成功談はもちろん、判断に迷ったり素早く意思決定できなかったりして失敗していく経営者たちのエピソードにも触れることができるでしょう。

また著者の半生をたどることで、そのとき何を考えどう行動したのかが理解でき、厳しい世界の中で勝ち残っていく彼の人物像が見えてくるのです。

日本コンサルティング業界の草分け的存在であり、戦略経営コンサルティング会社を日本で最初に起業した堀紘一。彼だからこそ書ける、コンサルティング業界の変遷や世の中の受け止め方の変化を知ることもできます。

考えに考えて「独自路線」を見つけるには

堀紘一は、今の日本には元気がないと考えています。自分に自信がない人、不安ばかりを抱いている人、希望がもてない人が多すぎるというのです。

グローバル化が急がれる日本社会は「従来通りのやり方では世界に通用しない」という風潮にあります。これまで当たり前だった年功序列や給与体系、働き方を変えるべきという声が高まっているのです。

こういったことから、どんな企業でも「いつ倒れるかわからない」と懸念され、将来への不安ばかりが高まるなかで元気でいられない人が増えている、と著者は考えています。

では、どうすればこの不安がはびこる社会で勝ち残っていけるのでしょうか。堀はその問いに対する答えを本書にまとめています。

著者
堀 紘一
出版日
2009-01-06

一言でいうならそのための唯一無二の方法はタイトルどおり「人と違うことをやる」に尽きます。誰にも真似できない自分だけの道を築くことで、もっと光り輝く自分になることは決して不可能ではない、と私たちに希望を与えてくれるのです。

しかし、「人と違うこと」はどうすれば実現できるのでしょうか?

その答えとして、1つめは夢をもつこと。その夢を強烈なまでに追い求めることです。2つめに、その夢の実現のために考考えぬくことが必要だと著者は本書で何度も主張します。
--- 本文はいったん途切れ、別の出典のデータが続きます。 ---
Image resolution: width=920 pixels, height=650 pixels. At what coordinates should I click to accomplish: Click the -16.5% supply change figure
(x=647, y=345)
ただし、ただ闇雲に考えていればいいわけではありません。正しい考え方を学ぶことも必要です。そこで著者は本書で必要な発想法についても詳しく紐解いてくれます。

しかしそれはあくまで方法であって答えではないのです。著者は、発想法を学んだ後に「自分の考えのどこをどう発想転換し、光り輝く自分をどう設計すればよいかをじっくり考えていただきたい」と読者に求めています。

つまり本書を読んでからが読者にとっての正念場ということ。読むだけで終わらせず学びを実行に移すことが肝心なのです。読み進めるほどに「やらなければ!」とうずうずしはじめてしまうこと請け合いの一冊です。

失敗を恐れず挑戦していく人になるために。堀紘一の経験から学ぶ

人はよく「本当はこの仕事がしたかった」「もっと変わりたい」「どうしてこうなったんだろう」と現状を憂います。一方で「もう遅い」「どうにもならない」「今さら無理だ」と諦めてしまうこともあるでしょう。新しいことに取りくんで失敗すれば、取り返しがつかなくなり、今よりもっと悪い方向へ行ってしまうのではないかとビクビクしているのです。

堀紘一はそんな人たちへ向けて本書を書きました。

今の若者は、どこか臆病で安定志向な人が多いかもしれません。なかなか挑戦しようとしない、と年配者たちは受け止めています。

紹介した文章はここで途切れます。